───── Provided records

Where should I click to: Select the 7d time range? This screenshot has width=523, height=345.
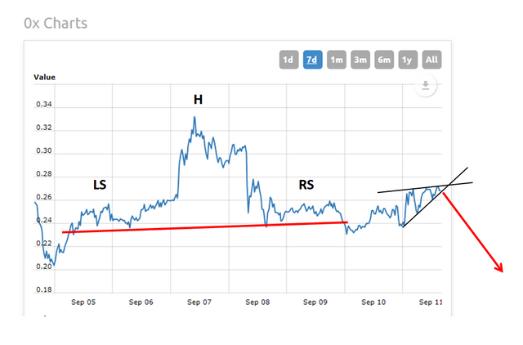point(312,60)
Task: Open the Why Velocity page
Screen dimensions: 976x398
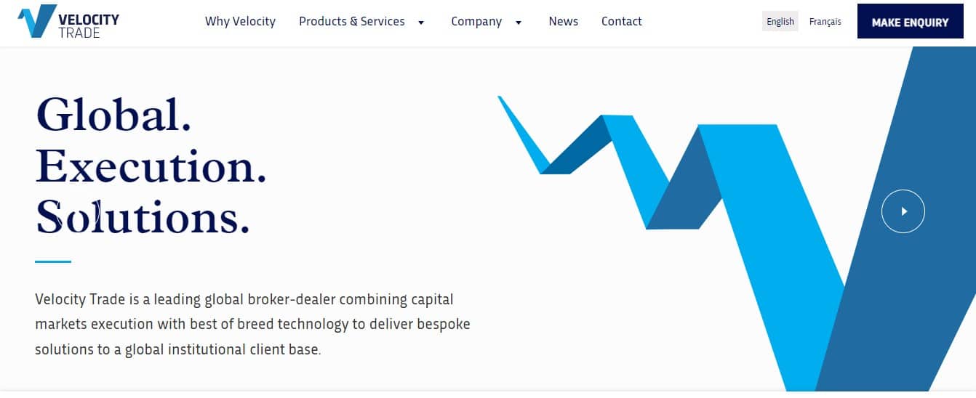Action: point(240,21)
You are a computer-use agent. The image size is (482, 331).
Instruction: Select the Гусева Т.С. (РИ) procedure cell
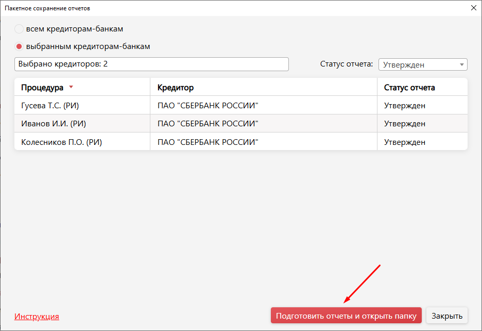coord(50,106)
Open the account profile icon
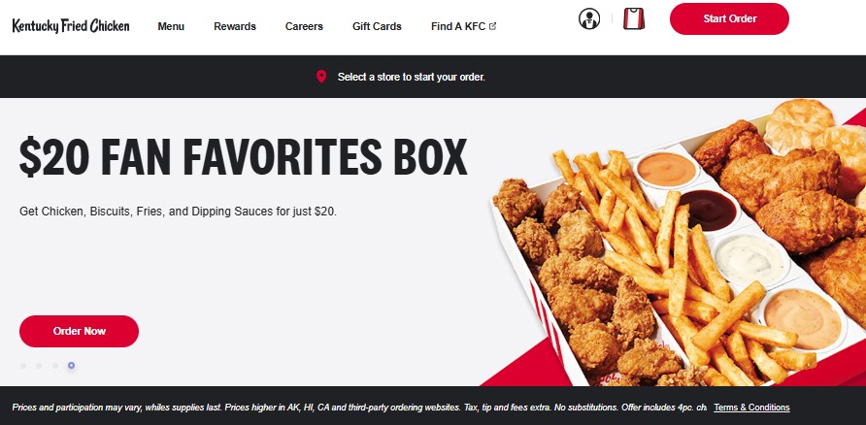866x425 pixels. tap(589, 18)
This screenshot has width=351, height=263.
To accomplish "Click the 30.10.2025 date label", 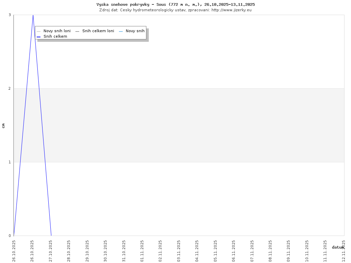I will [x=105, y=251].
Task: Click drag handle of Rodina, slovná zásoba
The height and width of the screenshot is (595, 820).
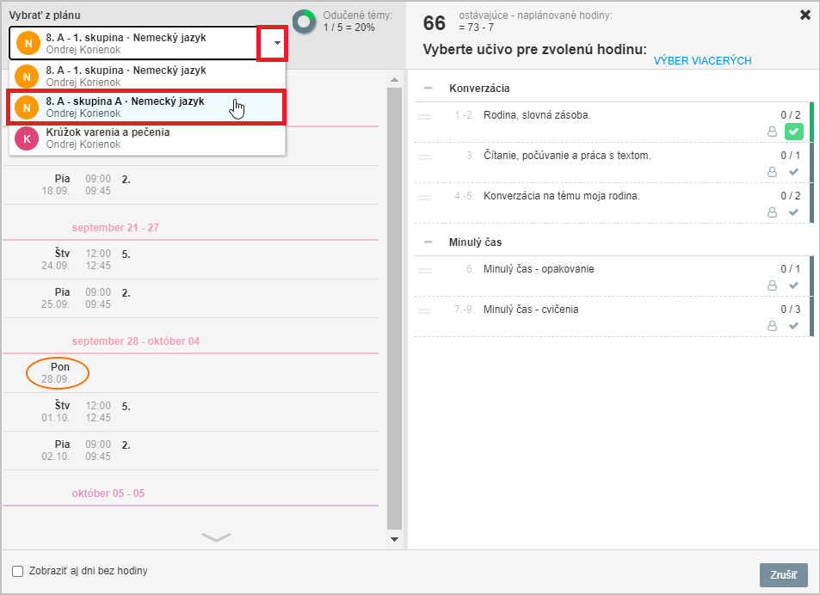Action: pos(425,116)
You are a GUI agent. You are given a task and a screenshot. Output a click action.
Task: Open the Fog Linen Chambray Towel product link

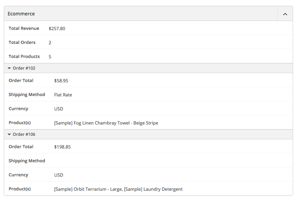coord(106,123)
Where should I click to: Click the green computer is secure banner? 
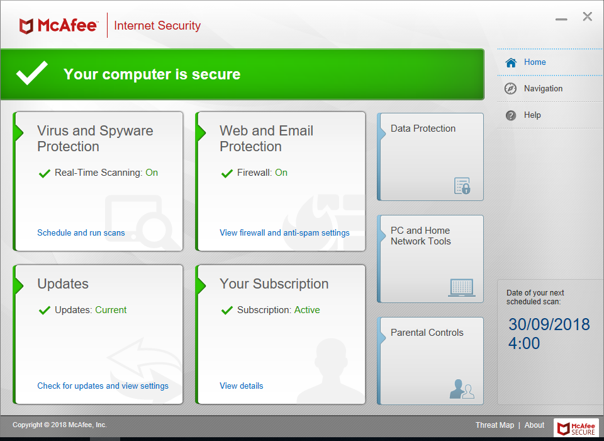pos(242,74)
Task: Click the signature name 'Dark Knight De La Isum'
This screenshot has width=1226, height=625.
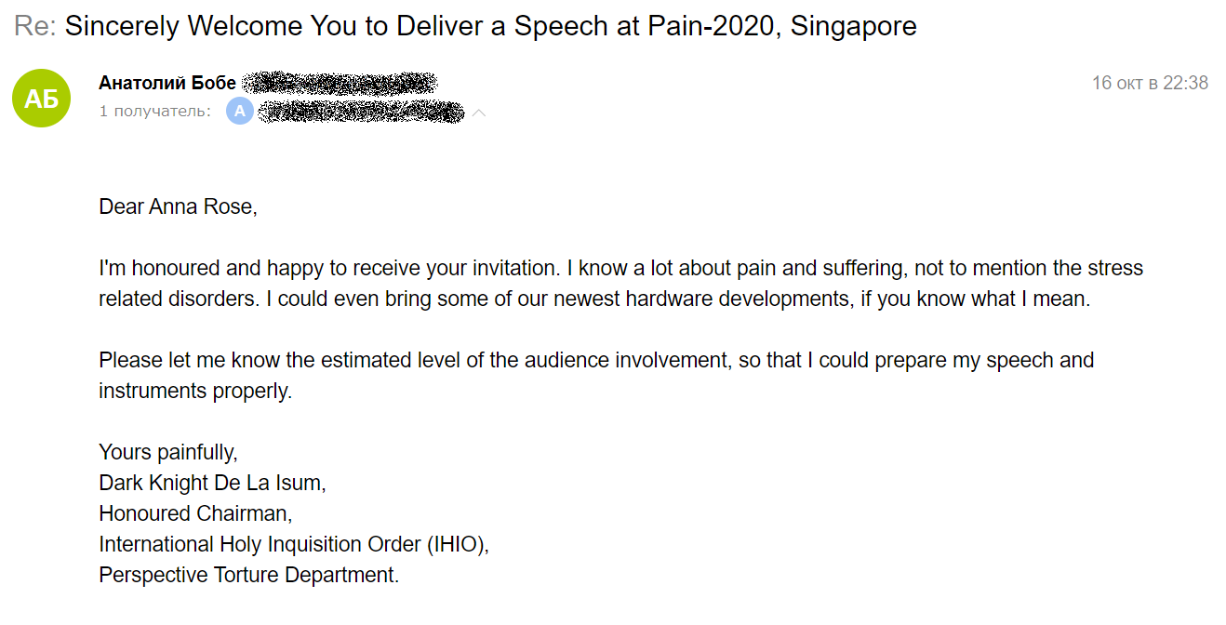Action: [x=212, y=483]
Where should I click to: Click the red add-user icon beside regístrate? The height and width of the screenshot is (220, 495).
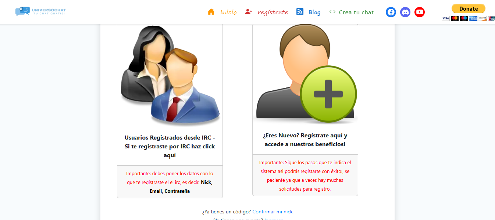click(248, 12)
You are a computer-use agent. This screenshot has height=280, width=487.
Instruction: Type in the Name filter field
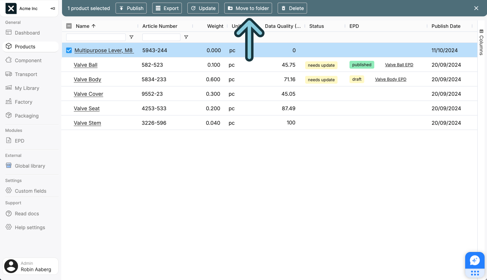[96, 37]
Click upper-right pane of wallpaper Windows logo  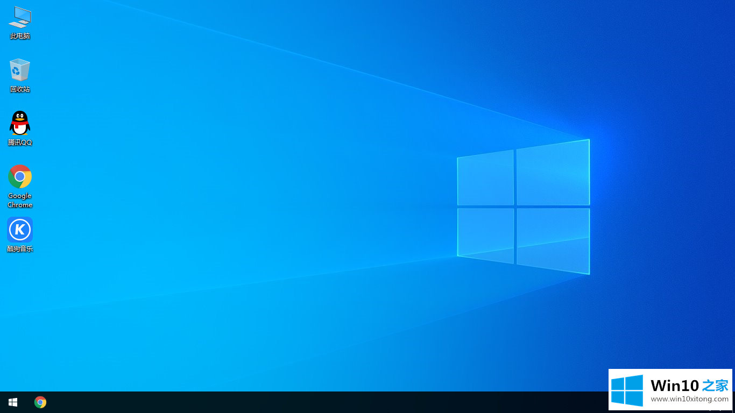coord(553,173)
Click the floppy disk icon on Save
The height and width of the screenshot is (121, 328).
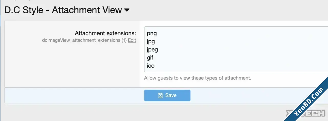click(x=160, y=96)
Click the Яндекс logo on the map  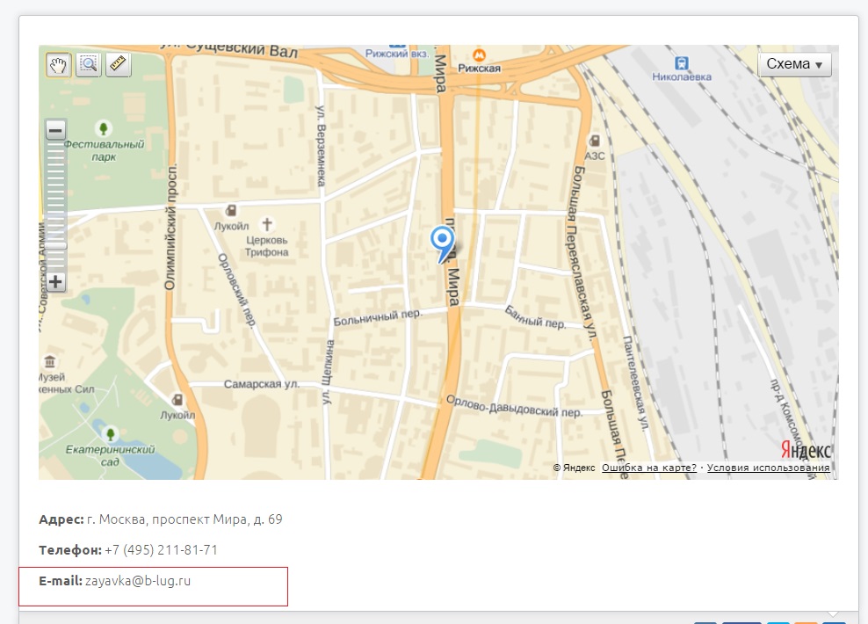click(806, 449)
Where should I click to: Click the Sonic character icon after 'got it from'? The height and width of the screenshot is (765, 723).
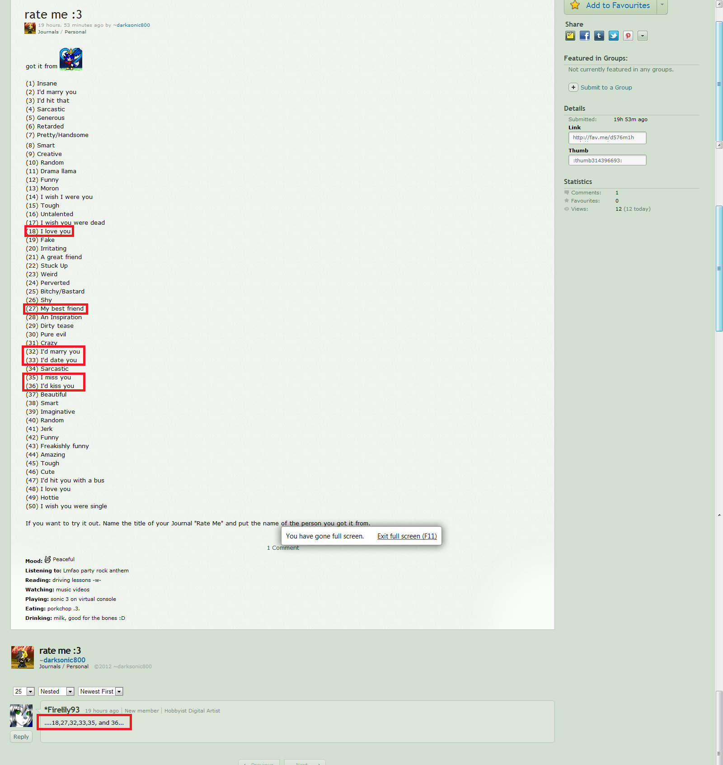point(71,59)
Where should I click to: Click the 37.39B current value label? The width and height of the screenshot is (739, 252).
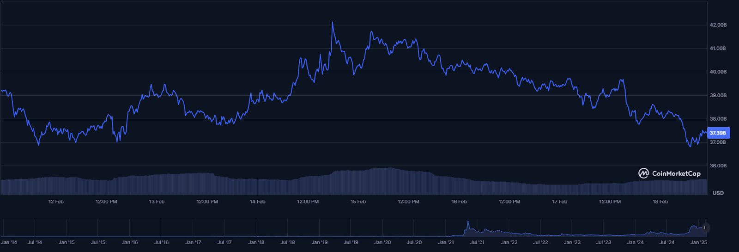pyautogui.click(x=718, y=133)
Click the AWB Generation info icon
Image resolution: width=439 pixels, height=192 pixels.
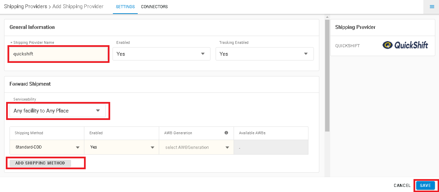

──────────

Gather up every line in the data above that contains the word "agent", copying each one.

You are a computer-use agent. The image size is (482, 331).
You are a GUI agent. You are given a task and a screenshot. Output a click action.
You are a computer-use agent. This screenshot has height=280, width=487.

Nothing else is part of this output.